The impetus for SafeTracks GPS Solutions Inc. was a desire to help victims of domestic violence.
But while developing their system for tracking and monitoring the perpetrators of such acts, it occurred to Vince Morelli and Bob Aloisio — SafeTracks’ president and director of business development respectively — that their technology could protect these and other vulnerable people.
The result is a personal electronic monitoring division, through which victims of violence and others can carry small GPS devices.
The units have an SOS button with which to summon help. They also provide two-way voice communication, can call designated phone numbers with the push of a button, and allow for the wearer’s location, direction and speed of travel, and movement history to be determined.

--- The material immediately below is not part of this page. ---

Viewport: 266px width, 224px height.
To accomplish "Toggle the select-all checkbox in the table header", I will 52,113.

“It’s like an OnStar in the palm of your hand,” said Morelli.
In addition to giving peace of mind to past and potential victims of violence, the units could help safeguard people in potentially hazardous occupations, he added. Social workers, real estate agents, probation officers, taxi drivers, security guards and convenience store clerk are among the possibilities.
Additionally, said Morelli, people with special needs — such as those with Alzheimer’s disease and other forms of dementia — could be monitored to ensure they don’t leave a predetermined zone. SafeTracks has been testing its personal electronic monitoring equipment in a variety of situations and settings, said Morelli. In one case, it helped prevent a Central Alberta youth with severe mental health and substance abuse issues from putting himself in danger.

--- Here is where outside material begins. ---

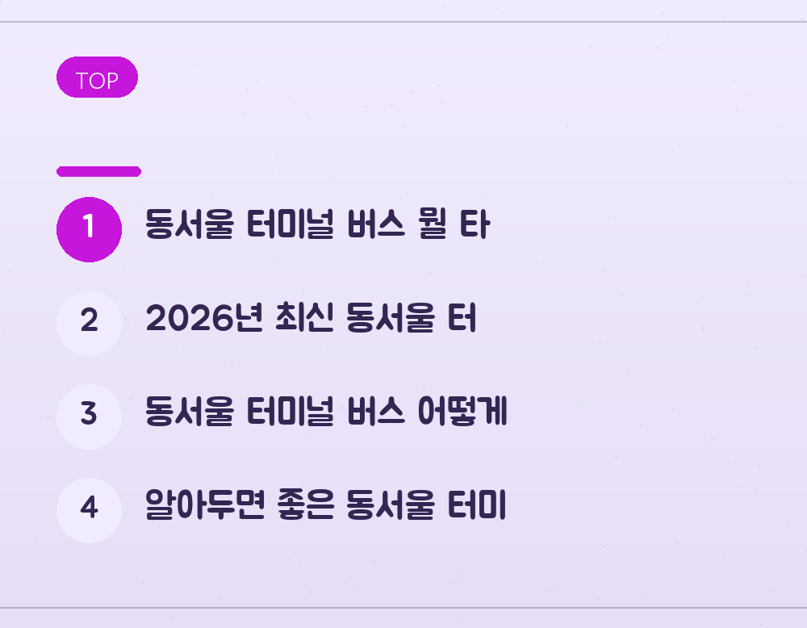Click the top horizontal divider line
The width and height of the screenshot is (807, 628).
[404, 22]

Working with his mother and mental health officials, SafeTracks fit the teen with one of its GPS ankle bracelets. If he left his family’s rural home, the unit vibrated and the monitoring centre notified his mother.
The woman, who did not want herself of her son identified in this story, said he quickly learned to return to his yard when the unit prompted him. On one occasion, the monitoring centre was able to verify that he was sitting in the brush not far away.
“We just waited and then he started walking back home,” said his mother. “But if he’d gone on the highway and we’d seen that he was moving, we could have called the police to get him.”
After 100 days, the bracelet was removed. But the youth still remained within his boundaries.
“It’s totally extinguished any running away behaviour,” said his mother, adding that keeping him in a controlled area reduced the severity of his addiction and allowed his mental state to improve.
“He’s a totally different kid.”
This application is the tip of the iceberg, agreed Morelli and Aloisio.
Law enforcement officers are another group who could benefit from location monitoring, and they’ve also discussed their technology with the operators of an Alberta ski hill.
Not only could it pinpoint the location of ski patrollers tending to injured people, the units might be used to ensure people stay away from dangerous areas and vacate the resort at day’s end.
“This is going to be national,” predicted Morelli. “We’re just in the process now of working out our marketing and distribution and things like that,” added Aloisio.